Beleza Natural’s service personnel are role models drawn from the same neighborhoods as their customers and are professionalized through internal training programs that share the ethos as well as grooming techniques.
Marisa (not her real name), a confident, well-spoken and attractive 22-year-old, is a typical staff member. Working at the salon for six months at the time we spoke, Marisa had been a Beleza Natural customer before setting her career aspirations in the direction of hair care. She reports having struggled for six months to gain a position at the salon following her breakup with a boyfriend. Asked about her feelings about working for Beleza Natural, she cheerfully says, “It has helped me regain my sense of self-worth but I have not yet replaced my boyfriend.”
Aspirational image
Decorative posters throughout the store and a sumptuously-printed catalog feature gorgeous models showcasing the hairstyles available at Beleza Natural. Everyone knows that these women are selected from the salon’s customers and service personnel, some of whom have parlayed their in-store debut into lucrative modeling careers.
Salon surface materials and designs are higher than what is normally affordable to its customers; the brand personifies an aspirational image. Consequently, it is often associated with special occasions and critical experiences - such as weddings, birthdays, celebrations, going on a job interview, starting a new job - rather than regular usage.
Pricing is also highly aspirational. A full-service treatment costs 90 reais (about $50), which represents approximately 20 percent of the monthly salary of the salon’s targeted segments. As a convenience to its customers, Beleza Natural allows them to pay the fee over three installments. Brazil’s poor are notorious for saving money for indulgences; a famous song celebrates how people save for an entire year for their fabulous Carnaval costumes. Similarly, a Beleza Natural treatment is considered a treat worth saving for.

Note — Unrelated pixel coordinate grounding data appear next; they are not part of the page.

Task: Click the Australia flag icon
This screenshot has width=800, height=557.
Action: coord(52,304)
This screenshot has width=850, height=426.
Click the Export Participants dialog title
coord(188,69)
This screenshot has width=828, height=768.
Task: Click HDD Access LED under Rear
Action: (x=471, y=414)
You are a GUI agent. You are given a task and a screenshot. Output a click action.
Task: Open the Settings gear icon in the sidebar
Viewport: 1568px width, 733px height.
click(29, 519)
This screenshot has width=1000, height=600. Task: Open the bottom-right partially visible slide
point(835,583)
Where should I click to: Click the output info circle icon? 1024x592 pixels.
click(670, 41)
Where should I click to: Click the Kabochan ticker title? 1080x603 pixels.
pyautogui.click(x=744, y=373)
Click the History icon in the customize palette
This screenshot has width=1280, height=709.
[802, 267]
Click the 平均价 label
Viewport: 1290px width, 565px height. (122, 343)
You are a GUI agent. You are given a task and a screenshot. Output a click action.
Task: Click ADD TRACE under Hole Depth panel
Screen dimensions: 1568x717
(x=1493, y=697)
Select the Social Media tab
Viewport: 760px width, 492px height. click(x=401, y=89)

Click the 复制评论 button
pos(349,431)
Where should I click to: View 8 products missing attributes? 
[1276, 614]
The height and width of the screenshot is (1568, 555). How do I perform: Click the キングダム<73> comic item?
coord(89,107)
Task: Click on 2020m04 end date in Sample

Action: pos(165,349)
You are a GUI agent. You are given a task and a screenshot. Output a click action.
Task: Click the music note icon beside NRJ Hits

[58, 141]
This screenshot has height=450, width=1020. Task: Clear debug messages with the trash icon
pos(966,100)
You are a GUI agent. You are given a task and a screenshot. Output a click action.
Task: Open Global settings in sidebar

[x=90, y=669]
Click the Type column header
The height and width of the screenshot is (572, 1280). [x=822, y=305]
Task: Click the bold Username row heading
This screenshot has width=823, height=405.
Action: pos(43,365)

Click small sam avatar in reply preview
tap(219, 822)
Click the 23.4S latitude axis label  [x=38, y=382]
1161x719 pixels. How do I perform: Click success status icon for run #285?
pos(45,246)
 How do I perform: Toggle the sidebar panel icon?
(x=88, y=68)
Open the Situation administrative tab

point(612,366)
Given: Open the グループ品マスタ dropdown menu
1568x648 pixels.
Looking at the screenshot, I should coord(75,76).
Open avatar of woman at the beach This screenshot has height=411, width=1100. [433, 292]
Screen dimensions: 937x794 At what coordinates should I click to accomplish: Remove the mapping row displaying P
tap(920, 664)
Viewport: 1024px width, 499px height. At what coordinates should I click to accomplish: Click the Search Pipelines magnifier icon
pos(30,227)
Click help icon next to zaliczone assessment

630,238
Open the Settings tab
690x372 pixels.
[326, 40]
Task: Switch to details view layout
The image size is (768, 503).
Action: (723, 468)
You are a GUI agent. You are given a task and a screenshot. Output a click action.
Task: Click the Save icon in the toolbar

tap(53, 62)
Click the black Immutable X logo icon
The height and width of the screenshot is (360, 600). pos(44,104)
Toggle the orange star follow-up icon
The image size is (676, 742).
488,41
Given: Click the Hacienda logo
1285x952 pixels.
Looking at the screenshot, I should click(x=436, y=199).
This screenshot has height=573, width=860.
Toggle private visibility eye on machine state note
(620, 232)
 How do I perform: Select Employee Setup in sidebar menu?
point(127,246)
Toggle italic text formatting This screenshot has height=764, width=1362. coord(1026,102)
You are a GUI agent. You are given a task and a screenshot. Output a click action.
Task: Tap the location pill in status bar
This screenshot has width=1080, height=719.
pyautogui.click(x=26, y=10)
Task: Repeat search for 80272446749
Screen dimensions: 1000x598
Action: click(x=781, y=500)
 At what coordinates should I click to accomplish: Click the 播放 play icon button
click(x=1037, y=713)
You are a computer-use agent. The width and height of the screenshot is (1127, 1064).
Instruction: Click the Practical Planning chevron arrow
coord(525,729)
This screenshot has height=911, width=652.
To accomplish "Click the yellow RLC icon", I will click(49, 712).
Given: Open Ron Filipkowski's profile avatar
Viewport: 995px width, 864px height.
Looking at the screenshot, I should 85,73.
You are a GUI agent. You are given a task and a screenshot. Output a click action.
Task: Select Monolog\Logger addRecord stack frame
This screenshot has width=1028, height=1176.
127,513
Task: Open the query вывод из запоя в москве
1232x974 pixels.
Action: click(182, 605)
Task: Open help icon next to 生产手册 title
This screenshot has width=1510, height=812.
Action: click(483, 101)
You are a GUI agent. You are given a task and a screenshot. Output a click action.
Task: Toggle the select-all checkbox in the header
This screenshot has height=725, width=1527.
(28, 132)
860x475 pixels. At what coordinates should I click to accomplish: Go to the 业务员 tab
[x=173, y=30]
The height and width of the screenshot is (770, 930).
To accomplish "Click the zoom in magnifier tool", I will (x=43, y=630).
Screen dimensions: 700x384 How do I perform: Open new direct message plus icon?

People’s aspirations are commonly expressed through their children. Not surprisingly, Beleza Natural provides an extensive program of child care so kids can enjoy the environment while their parents are receiving treatments. Additionally, it features child-scaled fixturing and stylists who specialize in children’s hair care. A promotional program focused on Zicquinha (Little Zica), a juvenile cartoon version of the chain’s founder, illustrates the section of the shop focused on younger customers.
Since treatments are expensive, Beleza Natural encourages customers to bring home the brand between visits with reasonably-priced hair care products. Sold exclusively at the salons, the extensive product line helps customers preserve the styles they have achieved inside the store while also keeping the brand alive in their homes on a daily basis.
Loyalty and devotion
In the last 15 years Beleza Natural has grown from nothing into a significant regional brand. It has cultivated loyalty and devotion by delivering products and services that meet customers’ needs in an environment based on choice, attention, respect and trust, consistent with best practices for marketing to the base of the pyramid. The brand and its leadership symbolize customers’ own aspirations and achievements.
Constant communication guarantees that that the brand experience continues to deliver something unique and special. Most importantly, Beleza Natural acts as an economic development program in the neighborhoods in which it operates, raising the income and status of its workers. At the same time, the operation consistently advances the self-image, empowerment and strivings of its customers. It is not a stranger within its community but organically linked to the story that it tells and the pride it promotes.